What is needed: Within the listing, each line that has the string "computer" should be copied.

Information supplied:

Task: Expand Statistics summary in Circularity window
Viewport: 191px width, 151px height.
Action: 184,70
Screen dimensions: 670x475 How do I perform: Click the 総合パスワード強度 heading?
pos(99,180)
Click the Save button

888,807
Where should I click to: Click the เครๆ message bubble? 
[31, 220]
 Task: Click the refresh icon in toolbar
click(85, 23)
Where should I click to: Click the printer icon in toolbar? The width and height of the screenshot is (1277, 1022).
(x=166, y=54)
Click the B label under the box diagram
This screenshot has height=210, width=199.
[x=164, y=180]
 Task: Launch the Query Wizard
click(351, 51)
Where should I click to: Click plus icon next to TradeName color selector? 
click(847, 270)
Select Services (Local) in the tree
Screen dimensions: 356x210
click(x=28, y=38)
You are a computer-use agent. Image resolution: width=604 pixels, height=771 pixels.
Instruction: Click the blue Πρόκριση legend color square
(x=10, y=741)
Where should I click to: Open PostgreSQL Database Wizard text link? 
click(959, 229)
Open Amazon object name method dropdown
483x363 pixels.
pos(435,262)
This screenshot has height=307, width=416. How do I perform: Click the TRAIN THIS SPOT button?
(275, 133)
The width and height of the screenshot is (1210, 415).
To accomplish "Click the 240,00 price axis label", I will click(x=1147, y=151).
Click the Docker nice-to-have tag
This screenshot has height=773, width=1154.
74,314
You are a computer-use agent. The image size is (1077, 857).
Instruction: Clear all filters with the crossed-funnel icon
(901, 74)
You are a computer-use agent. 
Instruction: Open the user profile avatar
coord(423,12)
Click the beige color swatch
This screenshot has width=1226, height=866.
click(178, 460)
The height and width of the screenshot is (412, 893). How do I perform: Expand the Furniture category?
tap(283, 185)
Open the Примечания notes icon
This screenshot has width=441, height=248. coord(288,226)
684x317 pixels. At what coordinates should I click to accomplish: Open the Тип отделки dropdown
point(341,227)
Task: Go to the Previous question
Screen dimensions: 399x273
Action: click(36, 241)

Result for this task:
You are a computer-use agent. Image resolution: width=604 pixels, height=771 pixels.
You are a computer-use agent. The image size is (1077, 857).
You are a computer-use agent. 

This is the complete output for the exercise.